1

I'm trying to recreate list in HTML which has clauses and subclauses like this:

1. Main Clause
  (a) Sub clause
  (b) Sub clause
2. Another main clause
  (a) Sub clause

The problems I'm running into are:

  1. If I use the existing HTML elements (ol and li) there doesn't seem to be a list style for (a) - I can have a. b. c. or A. B. C. but not (a) (b) (c).

  2. If I don't use the existing HTML elements and start using span tags, then if a subclause runs beyond the end of the line it appears underneath the clause number, rather than being indented.

Like so:

(a) Very long subclause
which goes over one line

when what I really want is the behaviour from lists, which is:

(a) Very long subclause
    which goes over one line

Is there any way to get round these two problems at the same time? I'd prefer to use semantic HTML and CSS for styling, but having the clauses spaced correctly is more important than doing things 'the right way'.

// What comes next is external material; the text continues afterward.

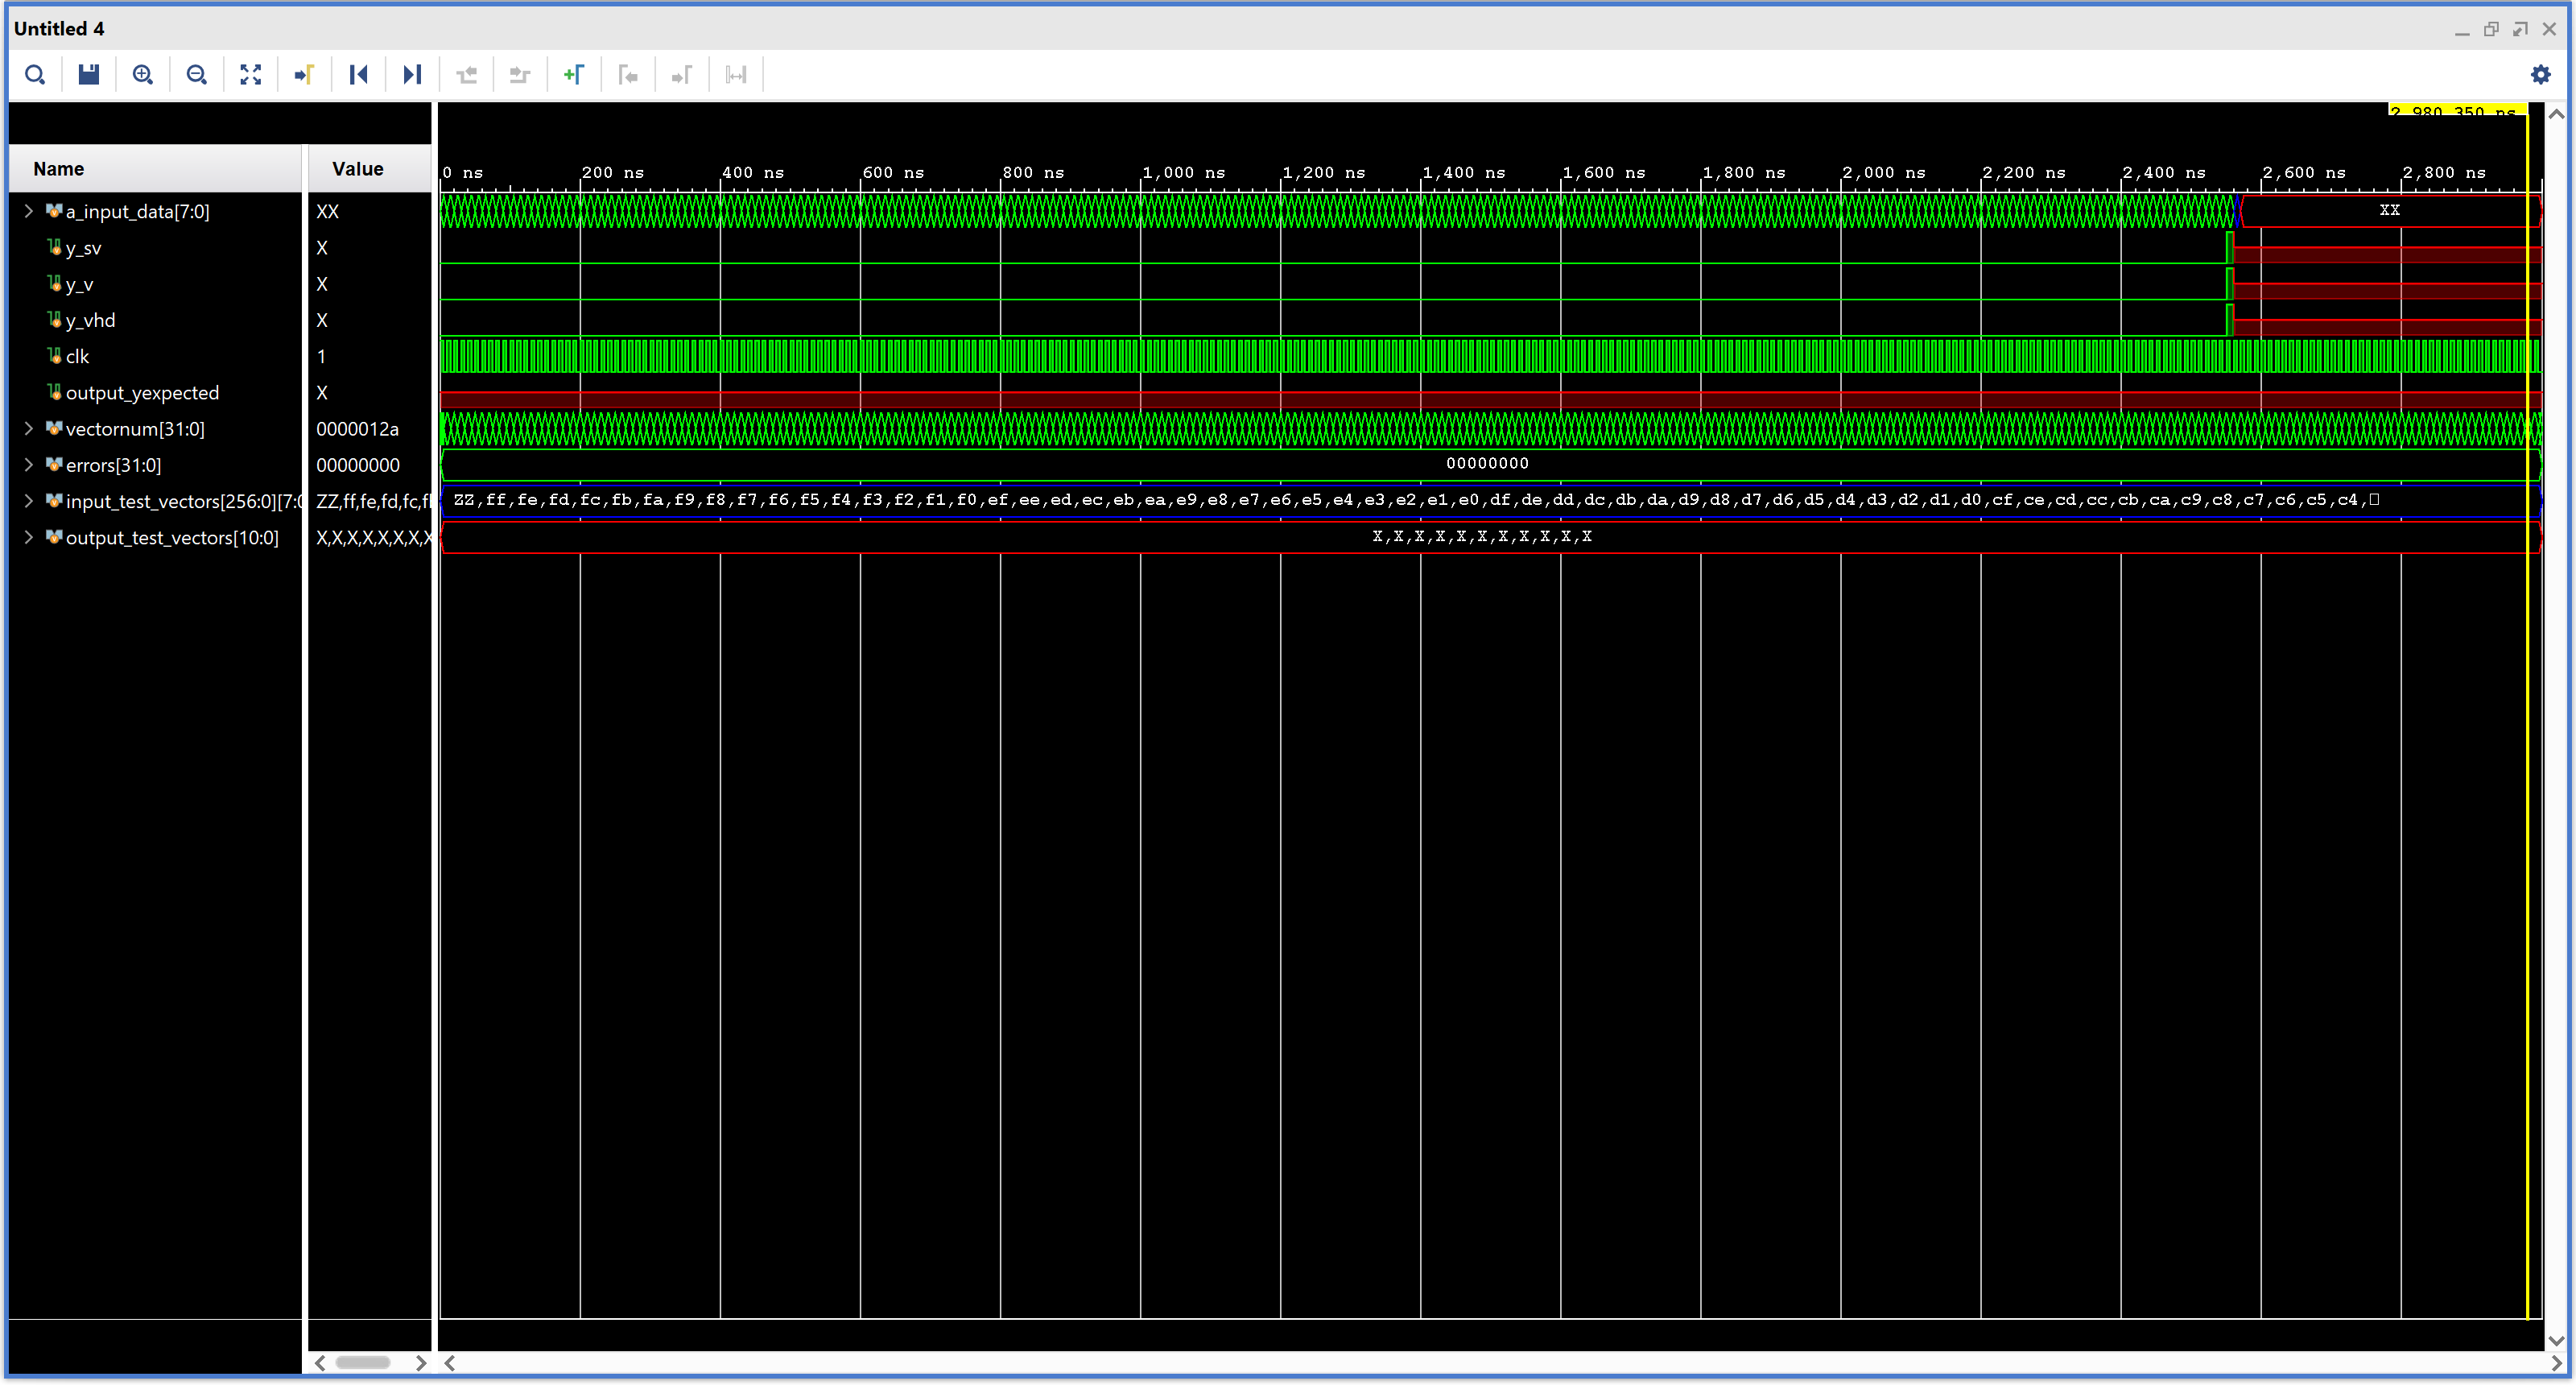Save the waveform configuration

point(89,75)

I may need subsubclauses at some point (i.e. (i), (ii) etc.), so I can't assume that (a) will be the maximum clause depth.

2

Your second problem can be solved with CSS using list-style-position: outside;

ul, ol
{
    list-style-position: outside;
}

Result:

1. text that is long...and
   wraps around

Your first problem cannot be solved with CSS or HTML as there is no official (a), (b), etc option for ordered lists. So if you must have it formated like that you'll have to get creative and try things like using <dl> and dynamically adding your own bullet items.

  • I do have to have it formatted as (a), (b) etc. as some of the clauses refer to each other (e.g. 1(a)). The problem is that if I use list-style-type: none and then do: <li>(a) Clause</li> the wrap-around text ends up below the (a) rather than being indented. – pwaring Mar 29 '11 at 15:13
0

You can generate content using before and then combine it with counter-reset and counter-increment to generate a customized ordered list. Then by using padding on the generated content, you can finally achieve the effect you want only with CSS.